It’s been a long wait for a valid alternative to Safari on the iPad and iPhone, but one finally arrived this week, and it’s a big one: Google Chrome. Now, before you get too excited, Google hasn’t been able to bring the full Chrome experience to iOS, for reasons we’ll go into later, but much of what has made Chrome so popular on the desktop is in place. Google’s approach is to create a unified experience across all devices, from your PC right down to your iPhone.

The iPad version of the app, as shown in the screenshot at the top of this post, looks very similar to the desktop Chrome. Tabs look the same, with the navigation buttons and the address bar beneath, but in the top-right corner the usual settings spanner is replaced by a menu button, and Google has put the voice search icon in the address bar for easy access. To open a new tab just tap the stub as normal, and it will give you the familiar grid of recently visited sites.

Chrome on iPhone

On the iPhone it’s a little more cramped, preferring Safari’s approach of a tabs icon in the top corner that tells you how many you have open. Unlike Safari’s sideways scrolling row of open tabs, tapping Chrome’s icon gives you a more stylish (although arguably less clear) stacked pile of tabs, which you can tap to open or swipe sideways to close.

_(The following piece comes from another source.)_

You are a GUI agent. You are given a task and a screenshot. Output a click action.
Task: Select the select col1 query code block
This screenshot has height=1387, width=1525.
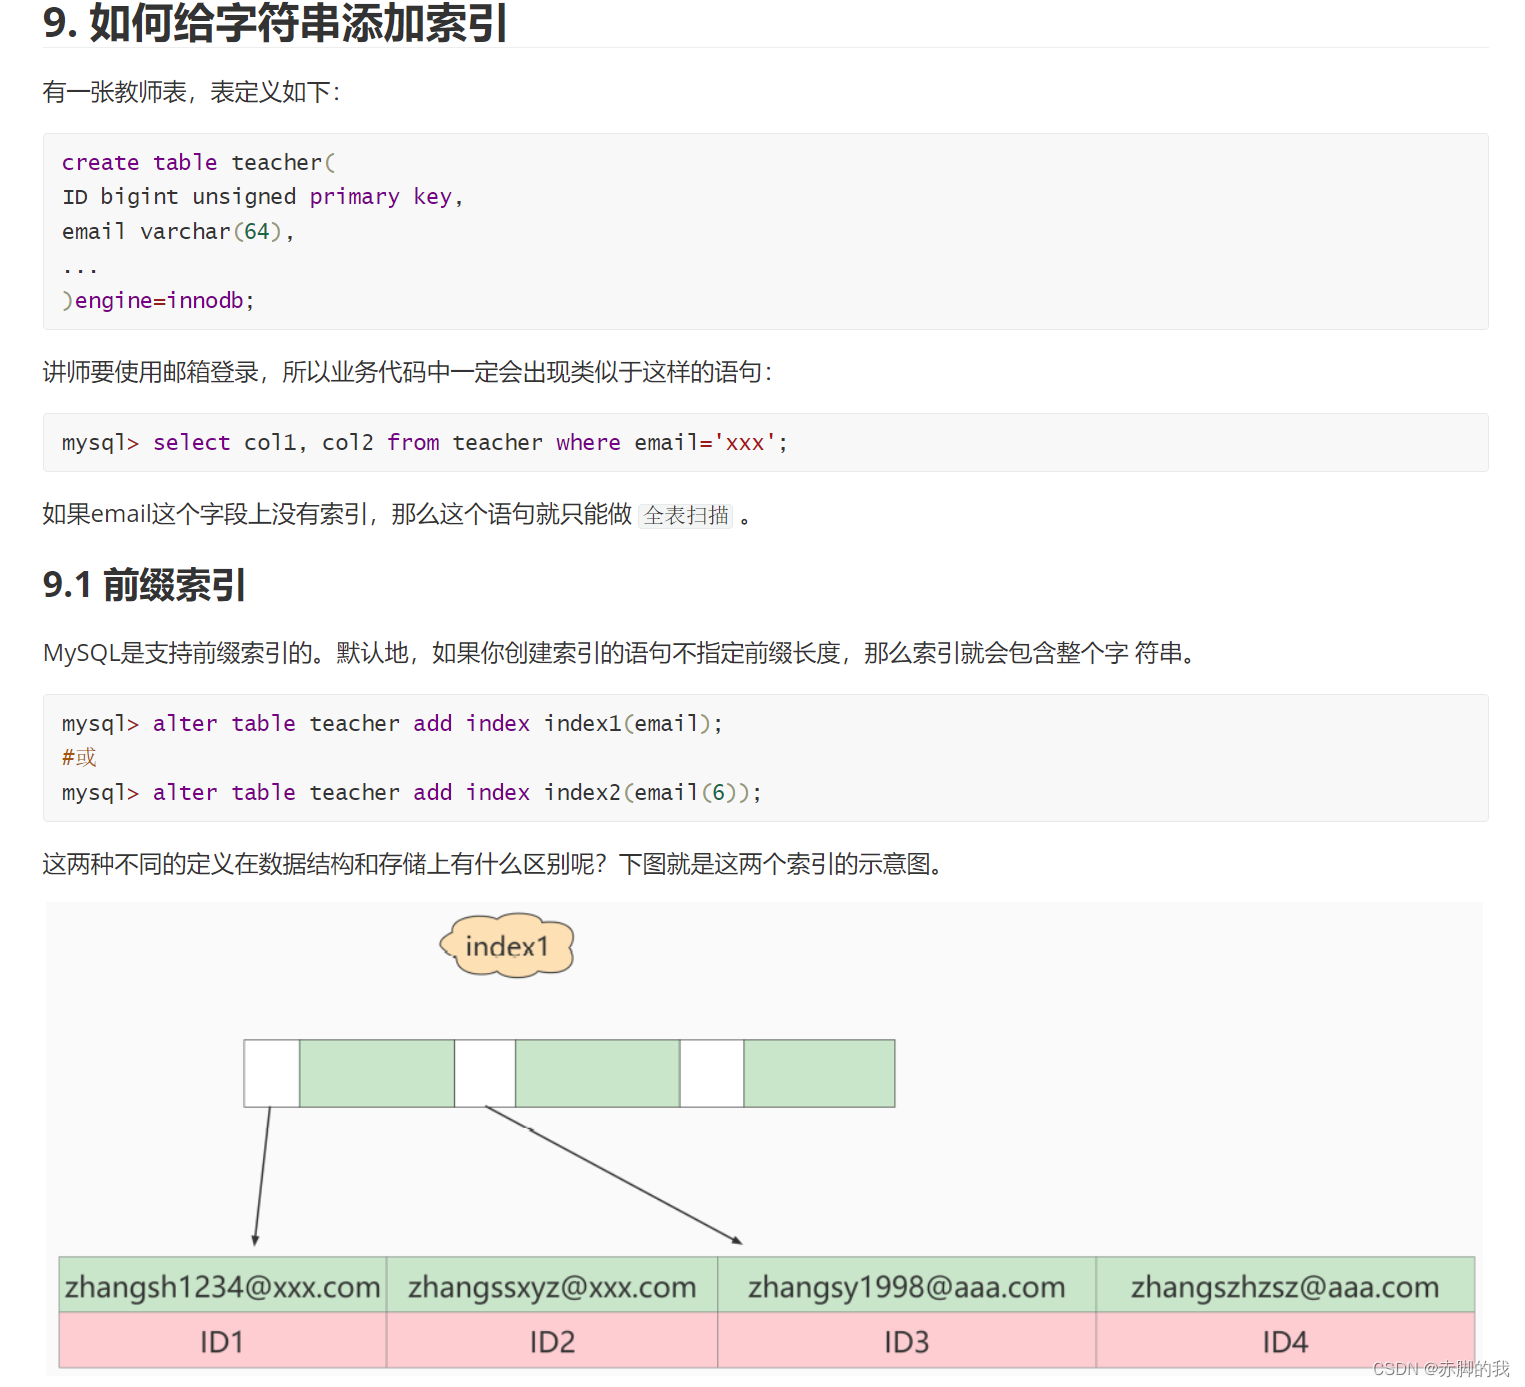pos(420,442)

Both versions of the app include Incognito mode, for those times when you don’t want to leave tracks on the device for others to see, and loading desktop versions of mobile sites is a matter of a couple of taps. Plus, there’s a privacy option to always preload pages or only when connected via Wi-Fi.

But the appeal of Chrome on the iPhone and iPad is arguably less about the design and more about the ecosystem, and here’s where things get really useful. First, the app lets you sync with your Chrome account – not just across iOS devices but with laptops and PCs too. So the first time you log in, not only do you get your full set of bookmarks, but also your search and address history, saved passwords, and even open tabs.

Yes, you can finally leave the office with five tabs open, carry on with those same tabs on your iPad on the train, then switch on your PC at home and do the same. The sites appear in list form rather than as automatically opened tabs, and it requires push notifications to be enabled, but once it’s set up it works brilliantly. It’s as close as a browser can come to having a killer feature.

Chrome sync

Except there are a few important caveats. First, Apple may have allowed Google into its walled garden, but it’s not giving it a set of keys just yet. The App Store restricts Google to building Chrome on Webkit, but without access to an optimised JavaScript engine that Apple keeps exclusively for Safari. Thus, with the wrong kind of web page Chrome can be slow.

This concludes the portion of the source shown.